(Bloomberg) -- German Chancellor Angela Merkel said European political and business leaders should work more closely together to counter the economic challenge from Asia, the latest sign of support for more government intervention to promote home-grown industrial champions.
Merkel on Tuesday also took a swipe at U.S. President Donald Trump over his trade policies, arguing that the world needs “multilateral solutions,” rather than new or higher tariffs, to cope with “tectonic shifts in the global order.”
Merkel said in a speech to an Asia-Pacific forum in Berlin that she sometimes “despaired” when trying to explain trade flows to Trump, who is infuriated by the U.S. trade deficit with Germany. The American president is poised to decide whether to impose tariffs on vehicles manufactured by German carmakers including Volkswagen (DE:VOWG_p) AG and Daimler AG (DE:DAIGn).

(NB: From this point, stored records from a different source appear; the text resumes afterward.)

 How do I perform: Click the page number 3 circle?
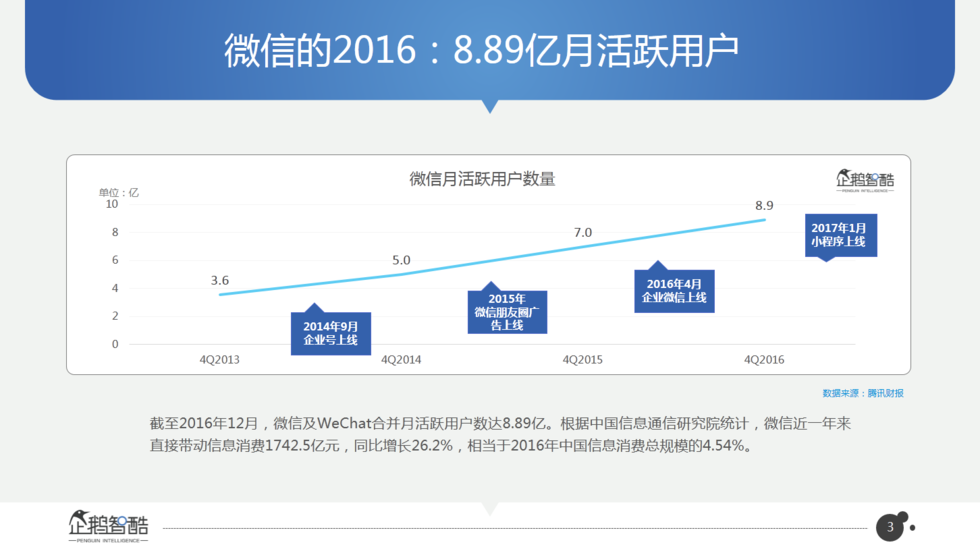coord(890,527)
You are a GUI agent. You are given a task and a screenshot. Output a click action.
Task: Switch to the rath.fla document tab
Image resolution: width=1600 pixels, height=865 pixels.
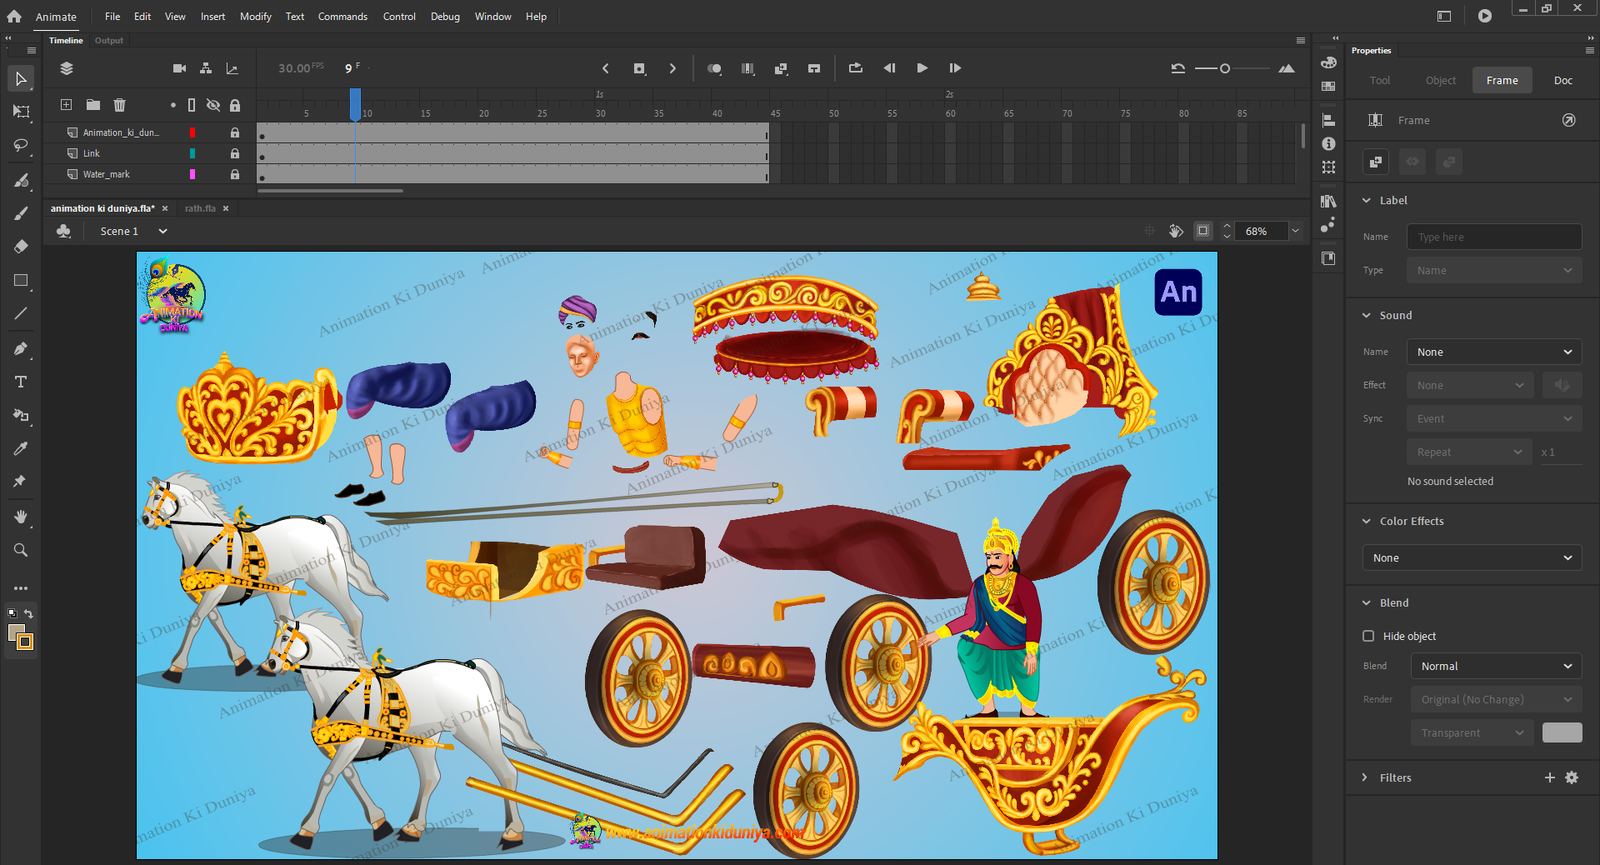click(x=200, y=209)
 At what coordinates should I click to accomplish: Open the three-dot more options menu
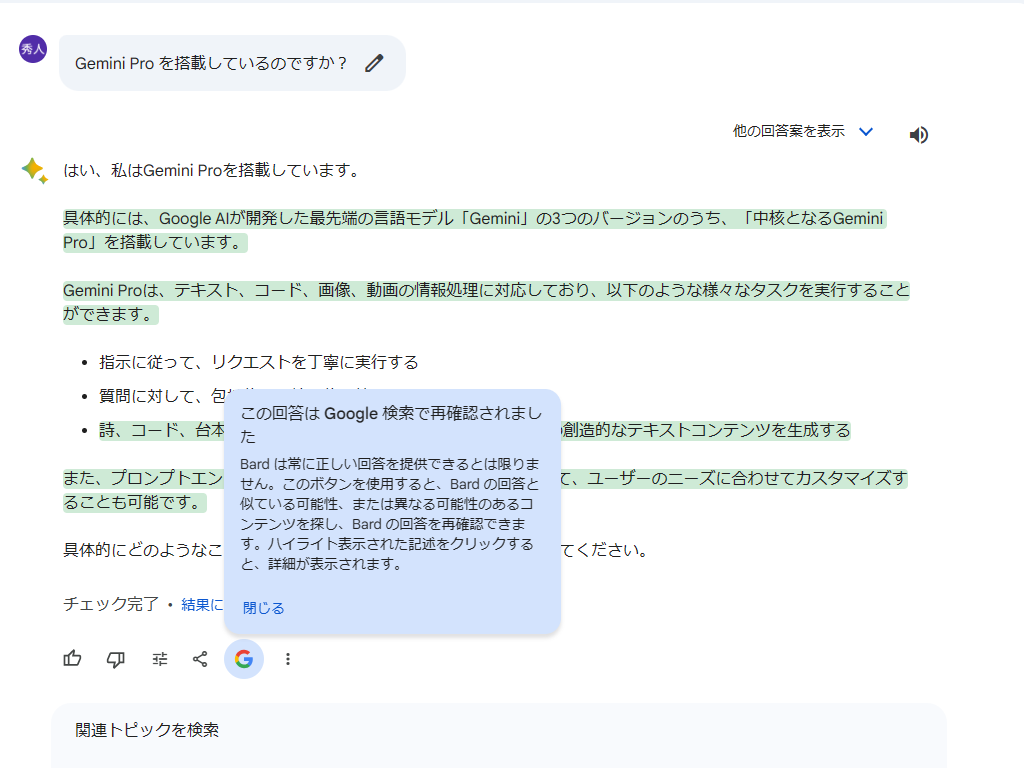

“Incidentally, our trade surpluses are in goods, and services aren’t included at all,” Merkel said. “So we must urgently think about the kind of statistics with which we make international comparisons.”
Asian nations have been gaining an advantage in recent years due to long-term planning that goes beyond one legislative period and to a “completely different kind of cooperation between politics and industry,” Merkel told business leaders, including Siemens AG (DE:SIEGn) Chief Executive Officer Joe Kaeser.
“I suspect we will not be able to ignore these developments and political realities completely but will also have to work out the same kind of strategic planning together,” she said.
Merkel and her allies in Germany and beyond have recently stepped up their campaign to overhaul European Union antitrust rules so that companies in the region can better compete with global giants, particularly in the U.S. and China. Merkel said she will discuss how to take forward a “European industrial strategy” with French President Emmanuel Macron at a meeting in Paris on Wednesday.